On the back end, things are far more integrated. The Google File System provides a block data storage system; Bigtable drives data storage systems; Spanner is the company’s globally distributed database; MapReduce helps with parallel programming; Dremel offers quick, interactive queries through a column-oriented datastore; and Borg/Omega acts as cluster manager and scheduler.

Some assume breaking up companies like Google and Facebook will allow competition to flourish like never before, making consumers the ultimate winners. But the more likely outcome is that productivity will be destroyed. For one, large frontier firms more quickly deploy innovative tech. In part, getting productive ideas to the market is getting more expensive over time, so companies are having to assemble larger and more specialized teams to be productive. In one study of steel minimills, it was found that “the productivity effect of teams is significantly larger in more complex production lines, consistent with the result that more complex production lines are more likely to adopt problem-solving teams.”

By their very nature, communication and computer technologies drive down the cost of connectivity and collaboration, helping to drive productivity within companies. Even though it should be obvious, several studies have charted the link between the use of computing technologies in a firm and the ability of that company to adjust to consumer demands and to innovate. Top firms use these technologies in spades. Economist James Bessen summarized the field when he said, “IT system use is associated with greater plant size, greater labor productivity, and greater operating margins for the top four firms in each industry compared to the rest.”

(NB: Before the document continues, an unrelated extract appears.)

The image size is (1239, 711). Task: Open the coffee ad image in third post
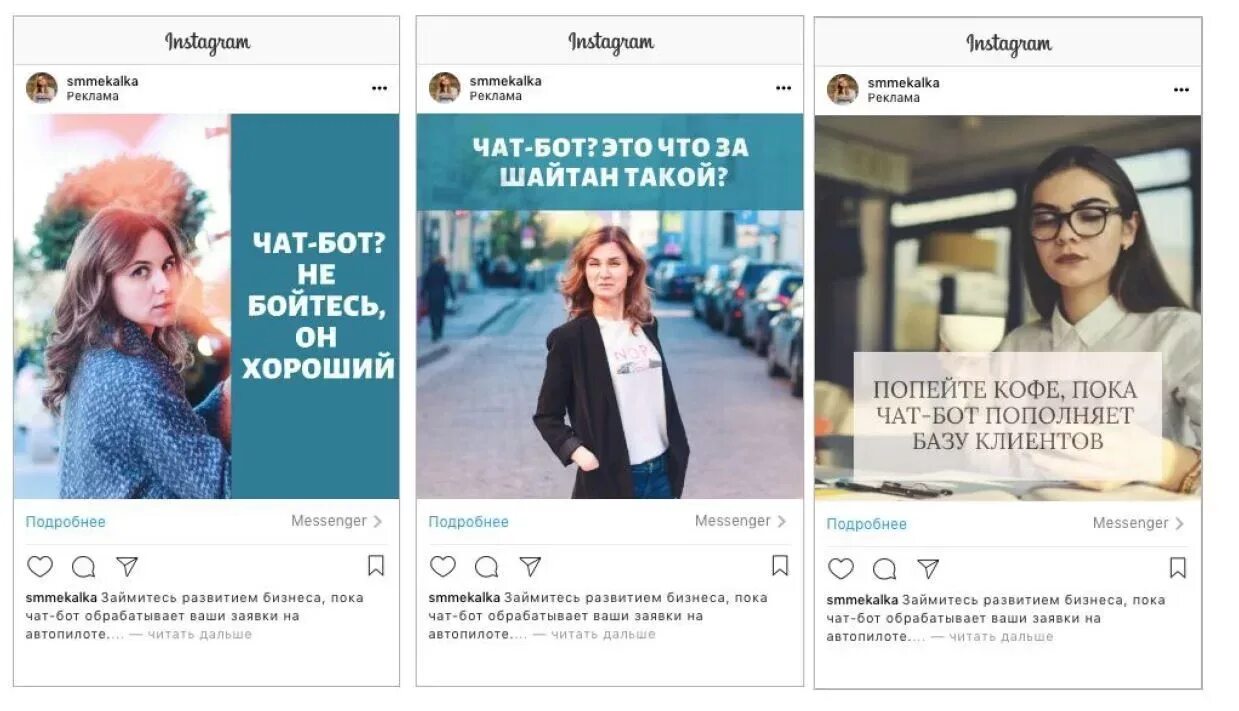1008,308
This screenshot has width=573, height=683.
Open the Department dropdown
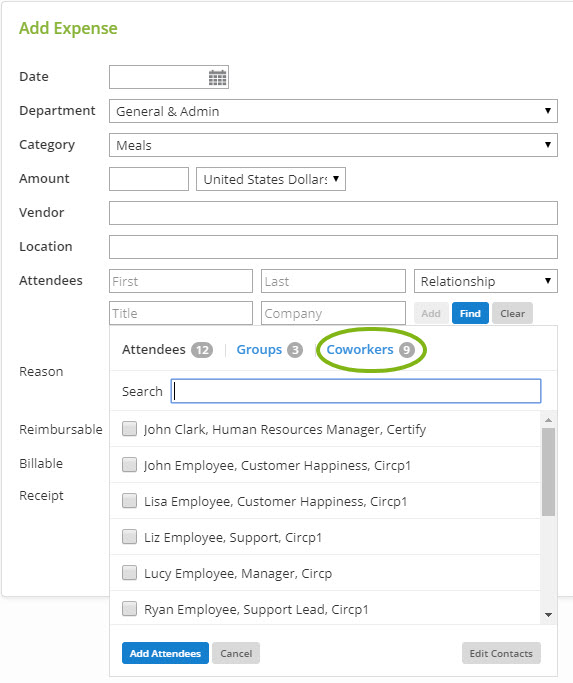(333, 111)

On the outside what looks like an expansive and large firm is more accurately one that is using technology to its fullest—and that efficiency requires scale. Moreover, integrating tech into production processes isn’t easy, since about 25 percent of technology upgrade projects fail outright, while about another fourth don’t show any return on investment for a company. So, the sensible path to growth and competition, which has been suggested by the Organisation for Economic Co-operation and Development, would be for policymakers to help other companies adapt to dynamic markets—not bludgeon the top-performing ones with divestiture.

The Cumulative Impact

Advocates of breaking up tech companies never discuss the intended outcomes of their proposals in any detail because their goals are nebulous. But examining the idea of breaking up the biggest tech companies shows how unworkable it is. When taking an inventory of various regulatory options, antitrust scholar Robert Crandall found the “break ’em all up” method to be the worst among all possible options. As he explained in a piece for the Brookings Institution,

I conclude that with one exception, the breakup of AT&T in 1984, there is very little evidence that such relief is successful in increasing competition, raising industry output, and reducing prices to consumers. The exception turns out to be a case of overkill because the same results could have been obtained through a simple regulatory rule, obviating the need for vertical divestiture of AT&T.

While breaking up the largest firms might not create more competition or output or even lower prices, both the affected company and the broader industry would change. For firms, being under the watchful eye of the government would cause them to second guess their moves, leading to a decline in innovation. Productivity would drop as teams and technology stacks would be broken. And while more entities would exist, there would be such tight interconnection between the newly separate companies that they might as well be one, as they are now.

The result of splitting up firms would not be more competition or better options for consumers. The result would be a fundamental destruction of value. In the end, it’s not clear how that helps anyone.